Janet Guthrie, the first woman to compete in the Indianapolis 500, had to take a second before answering a question about how she planned to watch this year's race.
"Had there been a woman in the race, I would certainly have watched it on television," Guthrie, 82, said. "But I barely keep up with how it's happening anymore."
Guthrie is hailed as a pioneer for women in motorsports as the first female to qualify and compete for the Indy 500 title. She was also the first woman to race in the Daytona 500 the same year, in 1977, before finishing her NASCAR years with a career-best sixth-place finish and placing ahead of names like Dale Earnhardt and Bill Elliott.
She said she still gets calls and emails from fans and reporters over four decades after her first major race entries, although Guthrie now lives a more quiet life _ free of engine revving _ in a Colorado ski town, which has been made all the more secluded by the coronavirus pandemic.
Recently, Guthrie said she did a Skype interview with Dale Earnhardt Jr. and Bob Jenkins to discuss her recent induction into the Indianapolis Motorsports Hall of Fame alongside Earnhardt Sr. She stopped me when I asked about her NASCAR Hall of Fame nomination, technically a nomination for the Landmark Award won by Ralph Seagraves.

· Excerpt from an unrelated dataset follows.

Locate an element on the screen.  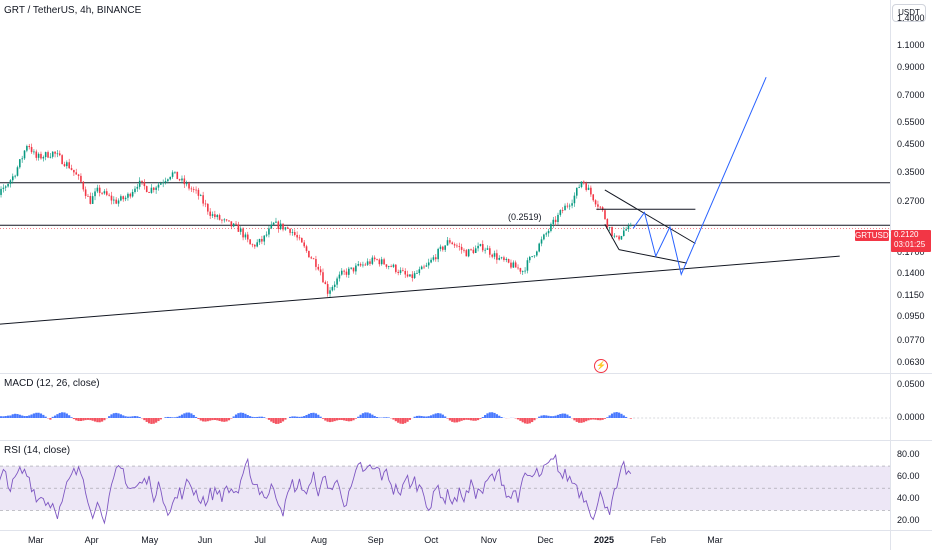
macd-pane is located at coordinates (445, 418).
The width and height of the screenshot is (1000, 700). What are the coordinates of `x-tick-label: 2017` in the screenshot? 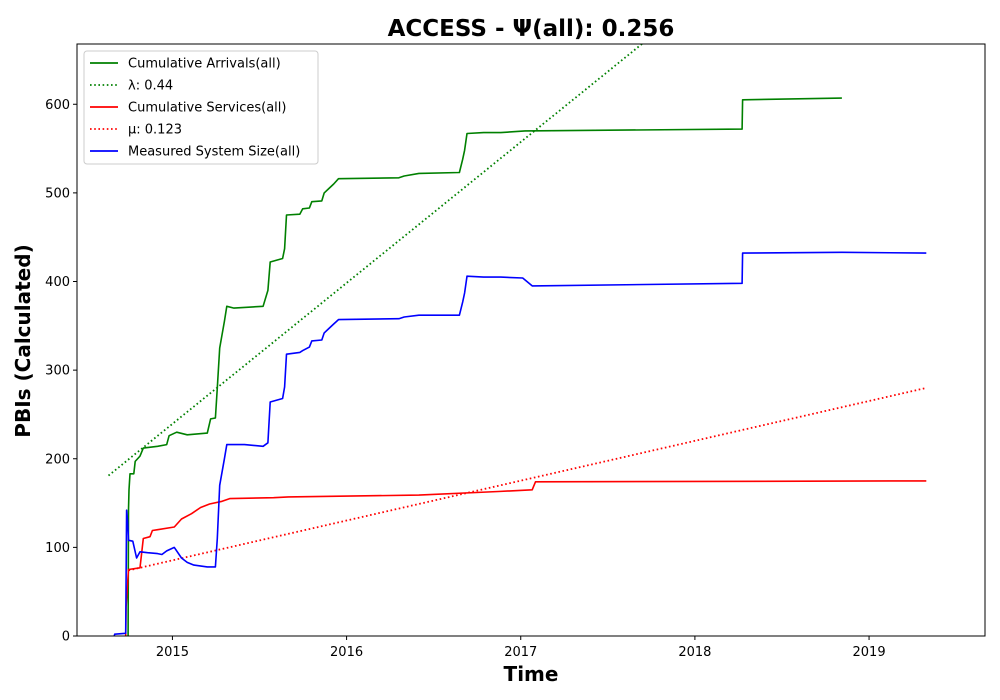 It's located at (520, 652).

"I'm not eligible for the NASCAR Hall of Fame," Guthrie said. "Because you have to have driven for 10 years, and I didn't find the money to do that. I only raced five years in NASCAR, which was absolutely devastating to me that I couldn't find the money to continue, because I was certain that I was going to win races."
"I had led a race. I had run with the leaders. And I could see what was coming," Guthrie added. "But without the money, you're just a fast pedestrian."
Guthrie was neither the first nor the last female driver stunted by this fact of motorsports _ economic barriers to entry are high and disproportionately affect minorities, including women and people of color. Throw a global pandemic into the mix and this is what you get: No women in the Indy 500 lineup for the first time in 20 years.
"There are women out there with the talent," Guthrie said. "But what I've always said is that what the sport really needs is a woman with all the stuff that it takes: The talent, the desire, the focus, the emotional detachment, all the things driving requires, plus her own fortune."
The female driver seemingly closest to that combination this year was British IndyCar racer Pippa Mann, 37, who made her seventh Indy 500 start last year and finished in a career-best 16th place as the only female in the 33-driver lineup. Mann, however, wasn't able to secure the corporate sponsorship she needed to attempt entry this year.
So after Guthrie's initial Indy 500 start, Sarah Fisher's nine races, Lyn St. James' and Simona de Silvestro's Rookie of the Year victories and Danica Patrick's third-place finish, there will be no gender barrier broken at the Indy 500. At least, not this year.